A nice introduction to both algorithmic and probabilistic aspects of the Minesweeper can be found in this B. Sc. thesis “Algorithmic Approaches to Playing Minesweeper” by David J. Becerra from Harvard.
Some advanced studies exploring different algorithms and their relation to probabilistic models of the Minesweeper can be seen in the paper “Optimistic Heuristics for MineSweeper” by O. Buffet, Ch.-Sh. Lee, W. Lin, O. Teytaud,
or in the paper by M. Sebag and O. Teytaud “Combining Myopic Optimization and Tree Search: Application to MineSweeper”.

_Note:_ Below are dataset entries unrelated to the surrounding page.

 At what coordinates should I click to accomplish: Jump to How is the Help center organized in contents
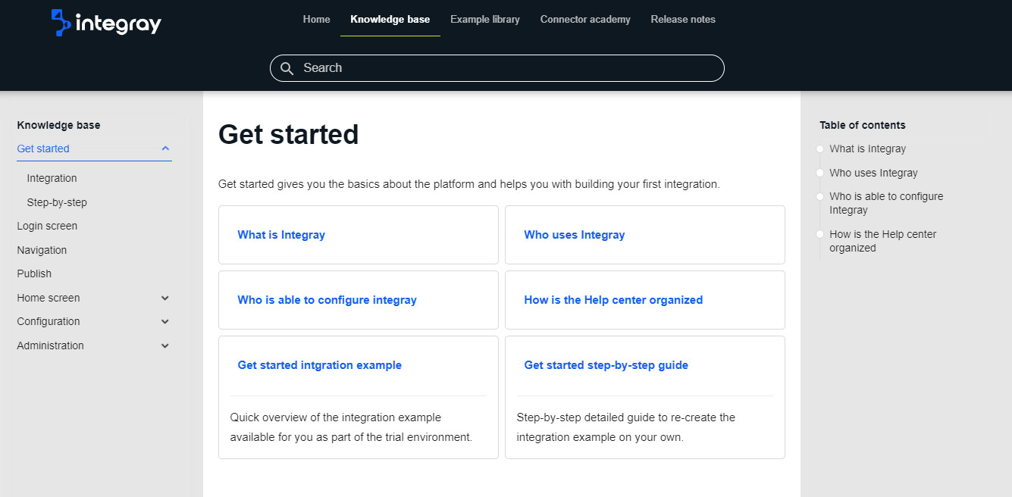[882, 241]
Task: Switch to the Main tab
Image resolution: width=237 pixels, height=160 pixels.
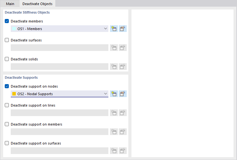Action: tap(10, 4)
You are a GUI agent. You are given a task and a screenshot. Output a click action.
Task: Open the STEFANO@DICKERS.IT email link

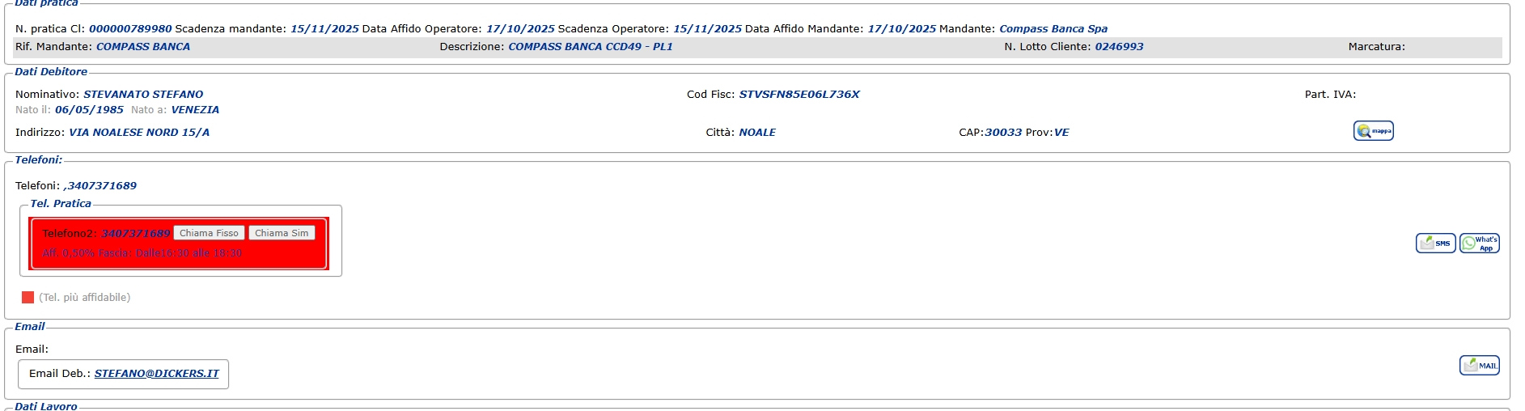point(157,374)

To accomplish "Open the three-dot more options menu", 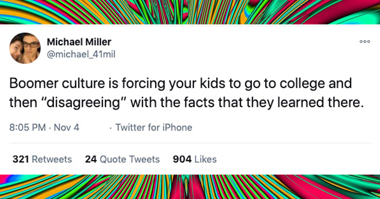I will 364,42.
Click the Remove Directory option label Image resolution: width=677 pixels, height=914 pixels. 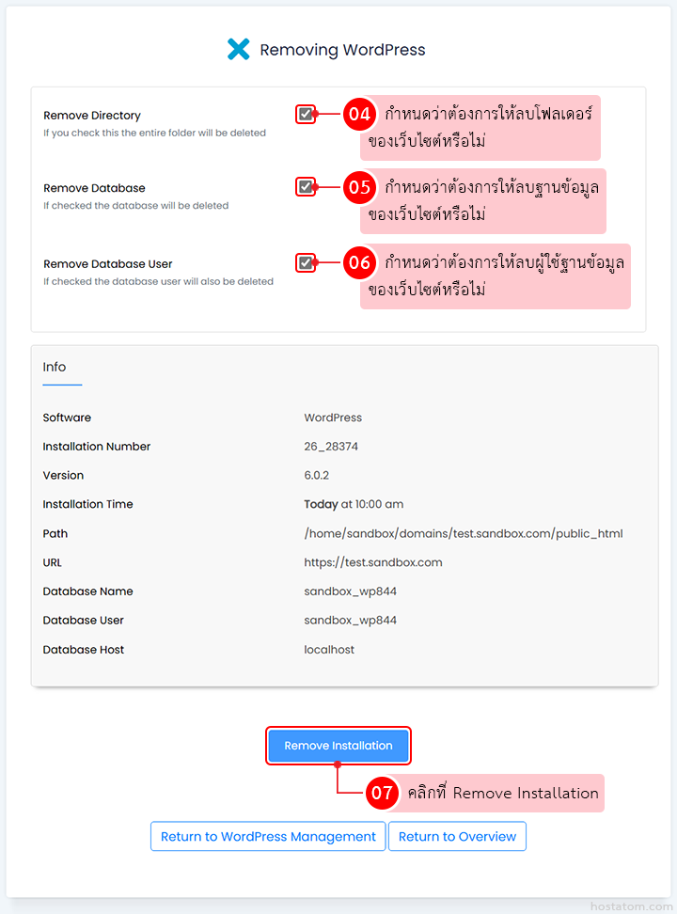[92, 116]
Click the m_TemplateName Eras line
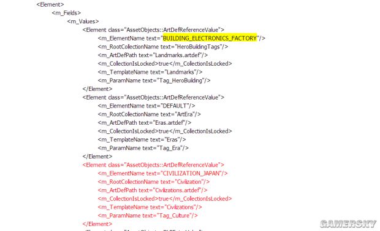 tap(142, 139)
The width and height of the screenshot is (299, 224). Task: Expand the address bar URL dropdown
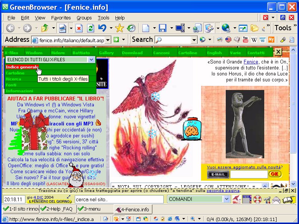tap(108, 40)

As for games like minesweeper in general, some of them were found to be connected with percolation theory (which is one of the most fashionable branches of probability at the moment), as well as with Markov decision processes, and computational complexity studies.

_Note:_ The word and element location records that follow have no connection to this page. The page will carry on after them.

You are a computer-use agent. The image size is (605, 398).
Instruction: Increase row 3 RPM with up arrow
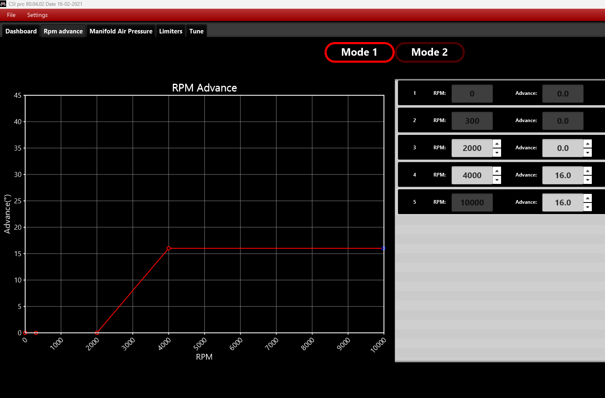point(497,144)
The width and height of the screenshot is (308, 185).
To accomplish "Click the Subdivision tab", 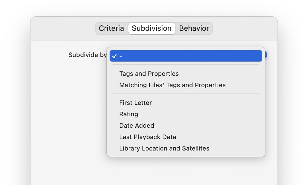I will (151, 28).
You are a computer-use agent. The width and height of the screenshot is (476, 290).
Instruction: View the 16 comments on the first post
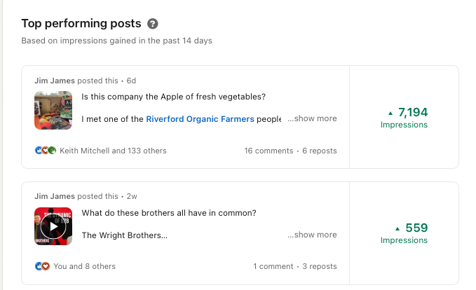(x=268, y=151)
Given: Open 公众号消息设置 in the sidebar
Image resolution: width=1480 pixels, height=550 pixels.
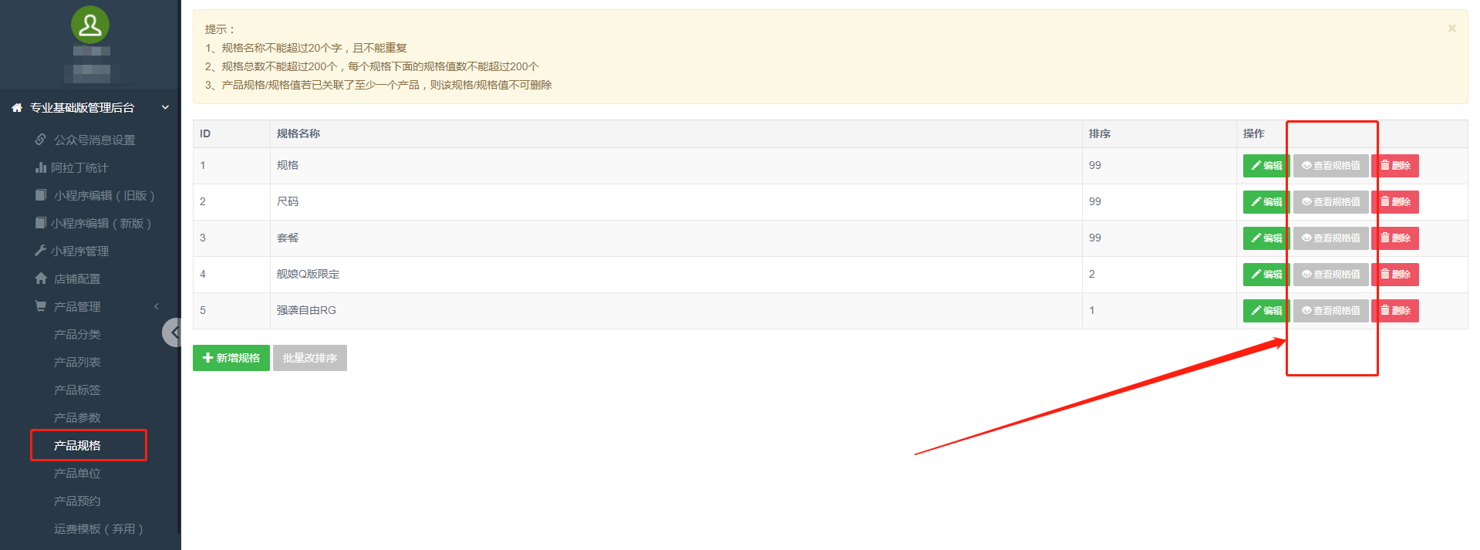Looking at the screenshot, I should (94, 140).
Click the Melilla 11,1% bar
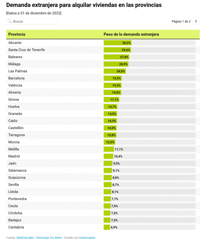The width and height of the screenshot is (206, 244). pyautogui.click(x=109, y=149)
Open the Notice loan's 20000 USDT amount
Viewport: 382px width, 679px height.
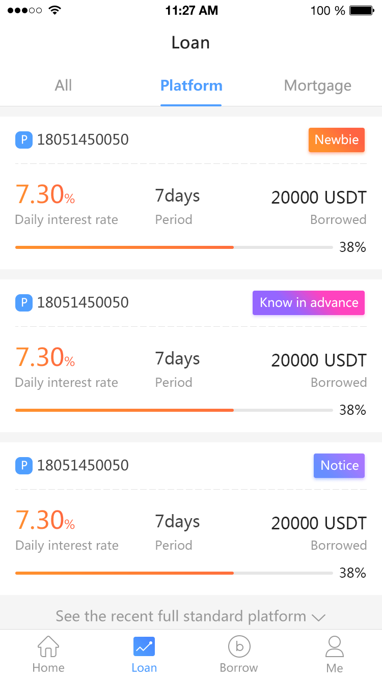(x=319, y=523)
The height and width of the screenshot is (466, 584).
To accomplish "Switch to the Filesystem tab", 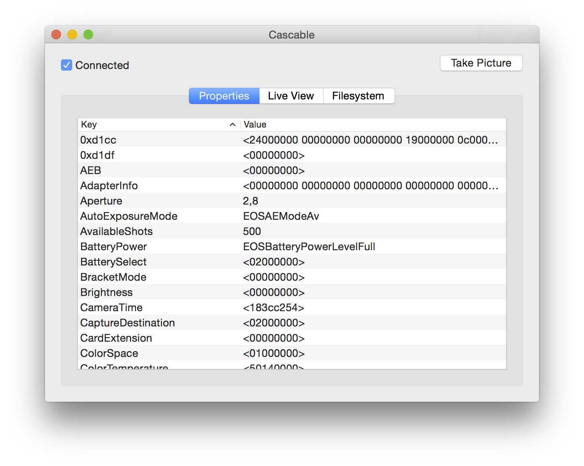I will pos(358,96).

A good example of research in this direction is a paper “The Minesweeper game: Percolation and Complexity” written by Elchanan Mossel from Microsoft Research.
In fact, the minesweeper is one of the classical board puzzles based on algebras of binary variables. Algorithmic solutions to these problems are typically sought with the use of integer linear programming. Unlike simple linear programming, integer programming problems are typically NP-hard. This is true even for binary integer programming where variables can only be 0 or 1 rather than arbitrary integers.
This transforms into the fact that, in its general formulation, the minesweeper is indeed algorithmically NP-complete. However, there is an argument that, if the minesweeper board is already known to be consistent, solving it is only guaranteed to be co-NP-complete, and might be (or not be) NP-complete.
And here is the raining defending Minesweeper world rekord holder Kamil Muranski performs his skillful play. Not sure if his brain is using integer linear programming or not 🙂